Navajos and Hopis still make and wear moccasins. Many Apaches have done so until recent years. Buckskin is the material used by all these tribes for the upper part of the moccasin. Formerly elk hide was used for the sole; today cow hide is the common material.

The skin can be easily scraped if it is done as soon as removed from the animal. Otherwise it must be soaked for five days or more, then the hair and epidermis can be removed by scraping with a butcher knife. Tanning is done with a solution of cooked brains of cow, horse, or sheep; formerly deer brains were used. Then the skin is worked and pulled and stretched with hands and feet. The skin is now white in color. Hopis use such skins for making knee-length boots for the women, to be worn for ceremonials.

To dye the skin the soft brown-red favored by Navajos and Hopis, it is first subjected to a good soaking in a solution made from the ashes of either the saltbush or the leaves of the juniper. Then, over the outstretched skin is spread a solution made from the bark of the roots of mountain mahogany and the bark of the trunk or branches of black alder. The skin is now sprinkled with powdered alder bark and left in the sun to dry. After it is dry, it is redampened and stretched and worked again to soften it.

The buckskin uppers are then sewed to the hide soles. By manipulating the stitches, the sole is pulled up a bit to better protect the foot. The Navajos cut the moccasin upper in a single piece while the Hopis cut it in two pieces, one for the tongue and a second for a wrap-around. Both tribes sew moccasins with an awl, using sinew.

Drums and rattles are the main musical instruments of the Arizona Indians. Pueblo Indians make drums of hollowed sections of cottonwood or aspen logs, covering the ends with horse or goat hide. The hide is put on wet and laced into position with thongs. The Hopi drum is sometimes a bit more squat in dimensions than some. Navajo drums are made of pottery with the end covered with skin. Apaches may sometimes tie a whole skin over one end of a container such as a small metal keg.

Rattles are used, or have been used, by all Arizona tribes. The gourd rattle is the most common, generally used plain. Some do paint it, however, either in solid colors or with designs. One illustration of a Navajo rattle showed various constellations perforated into the surface of a gourd.

Notched resonators have been more common among Pimas and Papago tribes than among the puebloans. A stick has notches cut across it throughout its length, it is then rested on an overturned basket or some hollow affair, and a second stick is run over the notched one.

Flutes were used by many tribes. Yumas made cane flutes which they decorated with geometric designs. Apaches made and used a nose flute. The flute is employed in some pueblo ceremonies.

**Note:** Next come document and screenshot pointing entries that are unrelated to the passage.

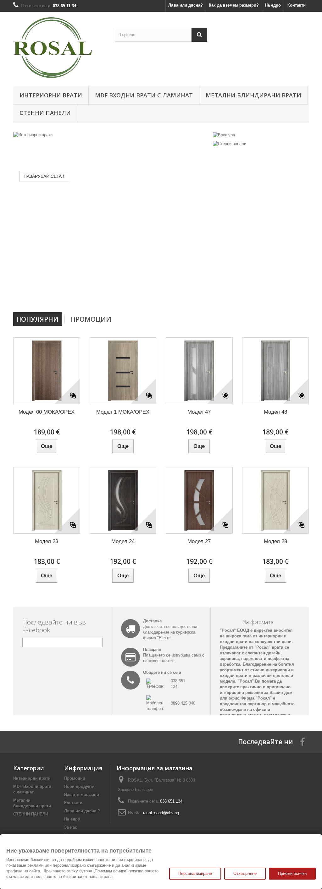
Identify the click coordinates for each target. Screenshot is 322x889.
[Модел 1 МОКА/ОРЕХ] (123, 371)
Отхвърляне (245, 873)
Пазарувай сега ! (44, 176)
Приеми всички (292, 873)
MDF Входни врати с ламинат (144, 95)
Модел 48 (275, 412)
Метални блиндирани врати (253, 95)
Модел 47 (199, 412)
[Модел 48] (275, 371)
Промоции (91, 319)
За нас (70, 827)
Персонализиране (195, 873)
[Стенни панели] (229, 143)
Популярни (37, 319)
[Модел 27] (199, 500)
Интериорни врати (50, 95)
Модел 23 (46, 541)
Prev (183, 296)
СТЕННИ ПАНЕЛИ (45, 113)
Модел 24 (123, 541)
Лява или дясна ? (82, 811)
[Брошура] (224, 134)
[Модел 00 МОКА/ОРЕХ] (46, 371)
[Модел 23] (46, 500)
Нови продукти (79, 786)
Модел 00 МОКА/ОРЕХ (47, 412)
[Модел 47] (199, 371)
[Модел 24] (123, 500)
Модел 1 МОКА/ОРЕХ (122, 412)
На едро (273, 5)
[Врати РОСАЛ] (59, 48)
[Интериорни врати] (111, 220)
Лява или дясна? (185, 5)
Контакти (296, 5)
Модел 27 (199, 541)
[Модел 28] (275, 500)
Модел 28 (275, 541)
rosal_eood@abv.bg (161, 812)
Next (199, 296)
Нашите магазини (81, 794)
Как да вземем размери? (234, 5)
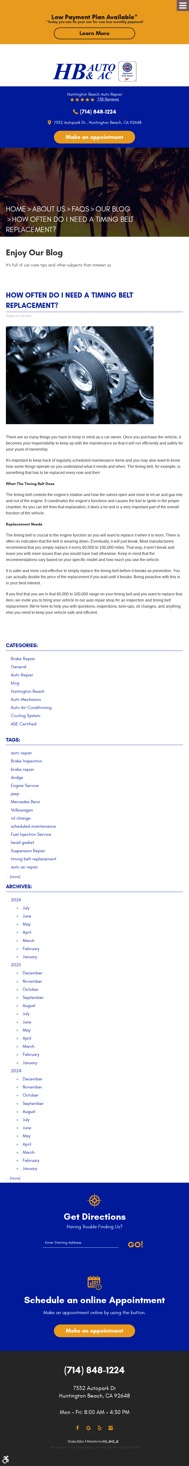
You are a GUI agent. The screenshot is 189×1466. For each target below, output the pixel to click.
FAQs (80, 209)
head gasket (22, 842)
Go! (135, 1245)
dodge (17, 777)
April (27, 932)
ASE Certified (23, 724)
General (18, 666)
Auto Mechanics (26, 699)
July (26, 908)
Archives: (19, 886)
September (33, 997)
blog (15, 683)
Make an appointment (94, 136)
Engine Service (25, 785)
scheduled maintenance (33, 826)
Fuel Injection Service (31, 834)
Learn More (94, 33)
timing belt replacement (33, 859)
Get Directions (94, 1216)
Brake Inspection (26, 761)
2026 (16, 900)
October (31, 989)
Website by (102, 1441)
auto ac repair (24, 867)
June (27, 916)
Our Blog (112, 209)
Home (16, 209)
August (29, 1005)
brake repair (22, 769)
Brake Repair (23, 658)
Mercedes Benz (25, 801)
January (30, 956)
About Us (48, 209)
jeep (15, 793)
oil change (21, 818)
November (32, 981)
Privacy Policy (76, 1441)
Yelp (99, 1428)
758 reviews (108, 99)
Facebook (77, 1428)
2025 (16, 965)
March (28, 940)
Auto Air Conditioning (31, 707)
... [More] (13, 877)
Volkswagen (22, 810)
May (27, 924)
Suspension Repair (28, 850)
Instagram (110, 1428)
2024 (16, 1070)
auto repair (21, 753)
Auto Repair (22, 675)
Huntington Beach (27, 691)
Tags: (13, 740)
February (31, 948)
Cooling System (25, 715)
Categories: (22, 645)
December (33, 973)
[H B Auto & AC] (83, 71)
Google (88, 1428)
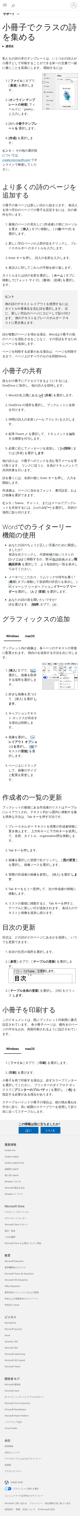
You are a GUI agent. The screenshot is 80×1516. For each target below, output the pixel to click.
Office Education (12, 1286)
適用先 (9, 46)
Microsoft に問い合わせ (16, 1503)
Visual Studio (11, 1428)
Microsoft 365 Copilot (15, 1360)
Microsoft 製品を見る (15, 1187)
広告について (29, 1509)
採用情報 (9, 1446)
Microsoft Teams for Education (19, 1273)
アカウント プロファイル (17, 1211)
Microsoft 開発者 (13, 1384)
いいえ (50, 1130)
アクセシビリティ (13, 1471)
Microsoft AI (10, 1322)
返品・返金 (10, 1230)
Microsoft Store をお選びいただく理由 (23, 1243)
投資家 (8, 1464)
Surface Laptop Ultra (14, 1162)
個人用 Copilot (11, 1175)
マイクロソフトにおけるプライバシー (23, 1458)
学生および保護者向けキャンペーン (22, 1298)
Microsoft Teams (12, 1366)
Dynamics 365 (11, 1341)
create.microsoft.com (16, 160)
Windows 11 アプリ (14, 1193)
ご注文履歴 (10, 1236)
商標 (18, 1509)
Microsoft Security (13, 1329)
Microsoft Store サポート (16, 1224)
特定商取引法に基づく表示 (57, 1503)
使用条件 (9, 1509)
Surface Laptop (12, 1156)
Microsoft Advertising (15, 1353)
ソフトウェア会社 (13, 1421)
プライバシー (36, 1503)
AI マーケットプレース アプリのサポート (24, 1396)
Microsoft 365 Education (16, 1279)
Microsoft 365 (11, 1347)
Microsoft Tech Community (17, 1403)
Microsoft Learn (12, 1390)
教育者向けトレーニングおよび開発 (22, 1292)
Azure (7, 1335)
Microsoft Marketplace (15, 1409)
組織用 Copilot (11, 1168)
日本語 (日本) (16, 1482)
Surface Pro (10, 1150)
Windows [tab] (12, 636)
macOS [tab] (30, 636)
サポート (9, 14)
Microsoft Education (14, 1261)
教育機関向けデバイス (15, 1267)
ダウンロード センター (16, 1218)
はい (28, 1130)
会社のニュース (12, 1452)
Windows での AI (13, 1181)
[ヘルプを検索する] (13, 5)
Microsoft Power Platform (17, 1415)
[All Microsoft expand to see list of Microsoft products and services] (5, 5)
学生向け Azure (12, 1304)
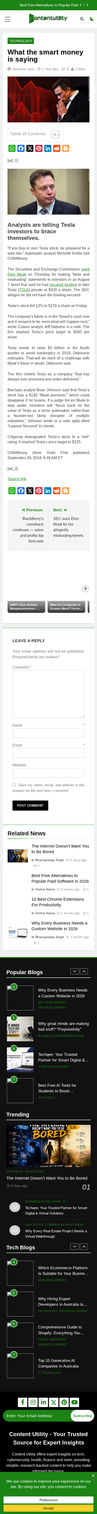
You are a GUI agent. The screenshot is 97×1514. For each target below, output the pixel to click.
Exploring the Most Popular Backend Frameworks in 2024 (62, 1366)
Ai (39, 1036)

There are, of course, many other lesser crafts still practiced by Arizona Indian tribes. These would include baby cradles, made and used by Navajos, Apaches, and Hopis. Cloth dolls are made in large quantities for sale to White men. There are other objects too numerous to mention.

LOOKING FORWARD

In looking forward, Arizona Indian arts and crafts do have a future. They are not going to continue in the old and traditional ways, for the life of the Indian is changing. Those craft arts which are flourishing today are the ones which are catering to the white man. Hopi baskets, Navajo silver and rugs are good examples of this situation.

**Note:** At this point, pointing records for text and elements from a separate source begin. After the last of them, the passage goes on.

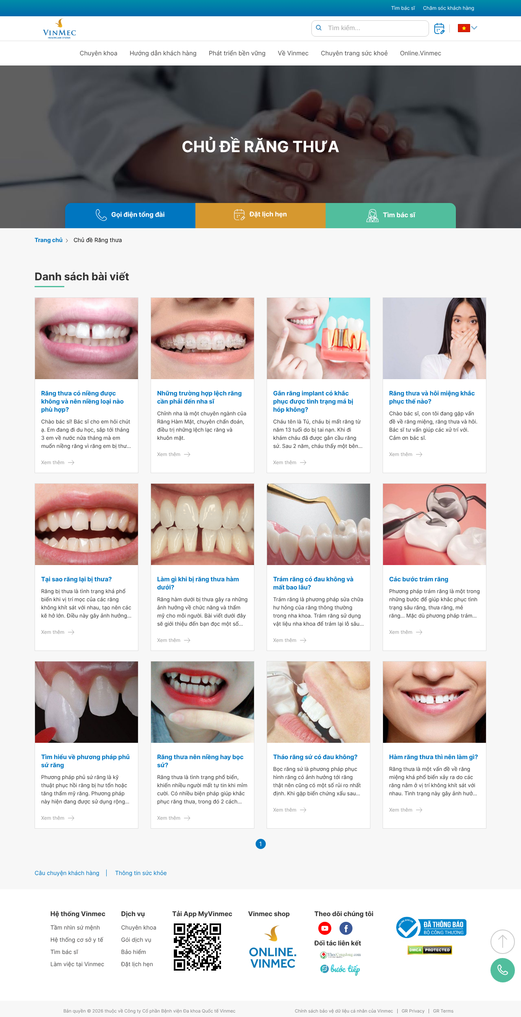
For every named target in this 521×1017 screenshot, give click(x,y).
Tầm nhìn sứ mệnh (75, 927)
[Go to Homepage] (59, 28)
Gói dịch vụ (136, 939)
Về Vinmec (293, 53)
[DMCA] (429, 950)
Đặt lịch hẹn (137, 964)
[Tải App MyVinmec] (197, 947)
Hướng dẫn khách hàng (163, 53)
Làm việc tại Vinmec (77, 964)
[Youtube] (324, 928)
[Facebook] (345, 928)
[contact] (502, 970)
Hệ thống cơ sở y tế (76, 939)
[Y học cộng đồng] (340, 955)
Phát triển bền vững (237, 53)
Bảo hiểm (133, 952)
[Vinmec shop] (273, 947)
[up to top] (502, 942)
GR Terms (443, 1011)
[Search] (318, 28)
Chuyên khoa (99, 53)
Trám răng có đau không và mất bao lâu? (313, 583)
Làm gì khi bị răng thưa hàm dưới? (198, 583)
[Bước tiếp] (340, 969)
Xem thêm (52, 462)
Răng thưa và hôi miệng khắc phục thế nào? (432, 397)
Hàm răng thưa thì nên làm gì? (433, 757)
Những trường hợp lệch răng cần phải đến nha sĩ (199, 397)
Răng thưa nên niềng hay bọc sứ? (200, 761)
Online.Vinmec (421, 53)
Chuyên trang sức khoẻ (354, 53)
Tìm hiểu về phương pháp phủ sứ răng (85, 761)
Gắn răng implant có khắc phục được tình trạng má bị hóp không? (313, 401)
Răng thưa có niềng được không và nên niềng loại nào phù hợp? (82, 401)
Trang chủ (49, 240)
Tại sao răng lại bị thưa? (76, 579)
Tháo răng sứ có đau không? (315, 757)
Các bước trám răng (418, 579)
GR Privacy (413, 1011)
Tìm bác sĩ (403, 8)
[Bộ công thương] (429, 927)
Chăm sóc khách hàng (448, 8)
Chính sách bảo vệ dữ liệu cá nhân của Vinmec (344, 1011)
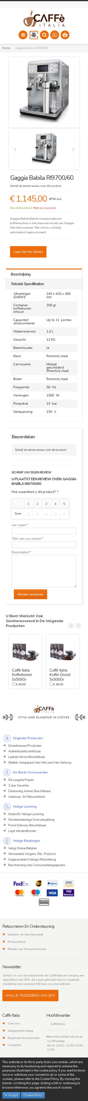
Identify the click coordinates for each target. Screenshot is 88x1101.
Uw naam (18, 525)
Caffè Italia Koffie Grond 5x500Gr (60, 674)
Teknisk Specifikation (27, 284)
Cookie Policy (32, 1095)
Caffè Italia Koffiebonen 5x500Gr (22, 674)
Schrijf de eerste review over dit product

The Indian is capable with his hands. He is imaginative. Adaptation of his craft to satisfy the esthetic demands of white man has been on a high level. His crafts of tomorrow may go farther afield from his tradition, but they need not deviate from the high artistic levels of centuries past. The Indian crafts of tomorrow will still be Indian though they may not reflect his direct heritage.